The information in this Item 2.02 is unaudited and preliminary, and does not present all information necessary for an understanding of the Company’s financial condition as of December 31, 2019 and its results of operations for the three months and year ended December 31, 2019. The audit of the Company’s financial statements for the year ended December 31, 2019 is ongoing and could result in changes to the information in this Item 2.02.

The information in this Item 2.02  is furnished pursuant to Item 2.02 and shall not be deemed “filed” for the purposes of Section 18 of the Securities and Exchange Act of 1934, as amended (the “Exchange Act”), or otherwise subject to the liabilities of that section. It may only be incorporated by reference in another filing under the Exchange Act or the Securities Act of 1933, as amended, if such subsequent filing specifically references the information furnished pursuant to Item 2.02 of this report.


Item 5.02  Departure of Directors or Certain Officers; Election of Directors; Appointment of Certain Officers; Compensatory Arrangements of Certain Officers.

On January 8, 2020, the Company’s Board of Directors (the “Board”) appointed John C. Martin, Ph.D. as a director of the Company, effective as of January 13, 2020, to serve as a member of Group II until the 2021 annual meeting of stockholders.

In accordance with the Company’s current Non-Employee Director Compensation Policy (the “Policy”), Dr. Martin will receive an initial grant targeting $712,500 in value, which will be divided equally into restricted stock units and stock options. The grant date will be the day after the first full trading day following the public release of the Company’s earnings for the year ending December 31, 2019 (the “Grant Date”). The restricted stock units and the stock options will vest in three equal annual installments beginning on the 1-year anniversary of the Grant Date, subject to Dr. Martin’s continued service on the Board.

In addition, consistent with the Policy, Dr. Martin will receive cash compensation of $50,000 per year for his service on the Board, payable on a quarterly basis at the beginning of the applicable quarter. Dr. Martin will also be eligible to receive annual grants of equity awards pursuant to, and in accordance with, the Policy as in effect from time to time.


Item 5.03  Amendments to Articles of Incorporation or Bylaws; Change in Fiscal Year.

On January 8, 2020, the Board amended Article III, Section 3.02 of the Amended and Restated Bylaws of the Company to increase the maximum number of directors that can serve on the Board from seven (7) to eight (8), effective January 8, 2020 (the “Amendment”).

The foregoing summary of the Amendment is qualified in its entirety by reference to the full text of the Amendment, which is filed as Exhibit 3.1 to this report on Form 8-K and incorporated herein by reference.


Item 9.01 Financial Statements and Exhibits.

(d) Exhibits.








Amendment No. 1 to Amended and Restated Bylaws of Sarepta Therapeutics, Inc.

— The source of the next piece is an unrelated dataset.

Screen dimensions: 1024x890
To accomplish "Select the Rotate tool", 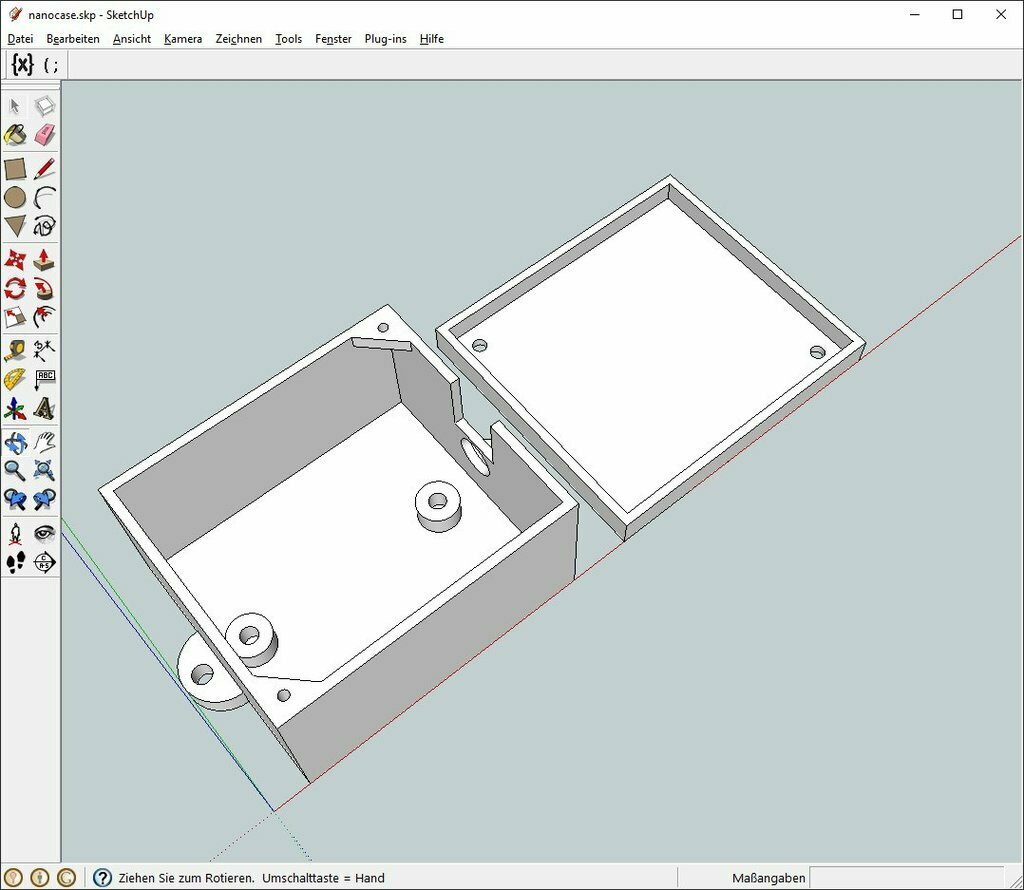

Cover Page Interactive Data File (embedded within the Inline XBRL document).





Pursuant to the requirements of the Securities Exchange Act of 1934, the registrant has duly caused this report to be signed on its behalf by the undersigned thereunto duly authorized.

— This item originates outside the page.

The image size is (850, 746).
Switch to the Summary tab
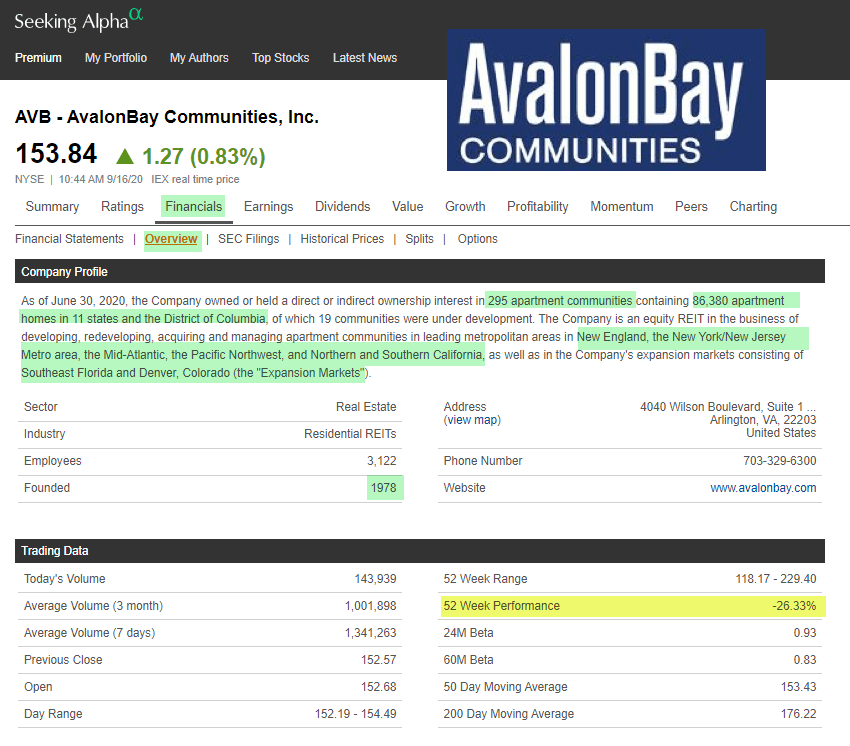pyautogui.click(x=52, y=207)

Sarepta Therapeutics, Inc.





Date: January 13, 2020



/s/ Douglas S. Ingram




Douglas S. Ingram




President and Chief Executive Officer





Exhibit 3.1




(a Delaware corporation)

The Bylaws of Sarepta Therapeutics, Inc., a Delaware corporation, are hereby amended by replacing the text of Article III, Section 3.02 with the following:

“The authorized number of directors shall be determined from time to time by resolution of the Board, provided the Board shall consist of a minimum of one (1) and a maximum of eight (8) members. No reduction of the authorized number of directors shall have the effect of removing any director before that director’s term of office expires.”

The foregoing is certified as an Amendment to the Amended and Restated Bylaws of Sarepta Therapeutics, Inc., as adopted by the Board of Directors on January 8, 2020, and effective as of January 8, 2020.